_REQUIRED ACTION:_ List each line of the data that holds the string "Dropshipper".

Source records
■ ■ ■ ■

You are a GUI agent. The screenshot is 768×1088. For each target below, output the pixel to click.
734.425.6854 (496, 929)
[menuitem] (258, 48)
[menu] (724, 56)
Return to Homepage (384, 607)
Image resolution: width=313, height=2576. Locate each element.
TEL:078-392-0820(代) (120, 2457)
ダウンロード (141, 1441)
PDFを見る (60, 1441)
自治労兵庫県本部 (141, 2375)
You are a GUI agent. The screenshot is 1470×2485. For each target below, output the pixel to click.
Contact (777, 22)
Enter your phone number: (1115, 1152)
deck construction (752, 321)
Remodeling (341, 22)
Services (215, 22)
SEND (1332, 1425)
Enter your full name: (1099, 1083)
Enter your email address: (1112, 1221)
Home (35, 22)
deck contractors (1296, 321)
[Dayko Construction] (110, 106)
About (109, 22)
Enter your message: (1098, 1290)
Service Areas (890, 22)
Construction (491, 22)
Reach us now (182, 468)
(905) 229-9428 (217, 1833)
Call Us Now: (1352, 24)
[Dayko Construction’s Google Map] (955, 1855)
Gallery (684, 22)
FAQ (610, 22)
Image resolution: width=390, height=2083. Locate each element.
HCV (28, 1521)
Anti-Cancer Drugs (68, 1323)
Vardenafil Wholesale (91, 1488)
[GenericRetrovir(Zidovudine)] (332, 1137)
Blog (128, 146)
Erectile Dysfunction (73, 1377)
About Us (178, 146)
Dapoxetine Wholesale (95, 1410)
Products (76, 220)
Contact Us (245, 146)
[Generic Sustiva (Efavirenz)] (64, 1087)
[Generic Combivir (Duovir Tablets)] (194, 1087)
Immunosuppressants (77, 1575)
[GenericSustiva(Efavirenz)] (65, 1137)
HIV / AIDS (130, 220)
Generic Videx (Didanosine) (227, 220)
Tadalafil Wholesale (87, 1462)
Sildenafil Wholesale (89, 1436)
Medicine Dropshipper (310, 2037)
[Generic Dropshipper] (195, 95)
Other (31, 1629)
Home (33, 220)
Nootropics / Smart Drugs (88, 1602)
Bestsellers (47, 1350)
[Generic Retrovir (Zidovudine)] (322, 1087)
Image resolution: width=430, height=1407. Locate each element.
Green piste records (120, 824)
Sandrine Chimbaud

■ ■ ■ ■

_WRITTEN ANSWER:_
Medicine Dropshipper (310, 2037)
[Generic Dropshipper] (195, 95)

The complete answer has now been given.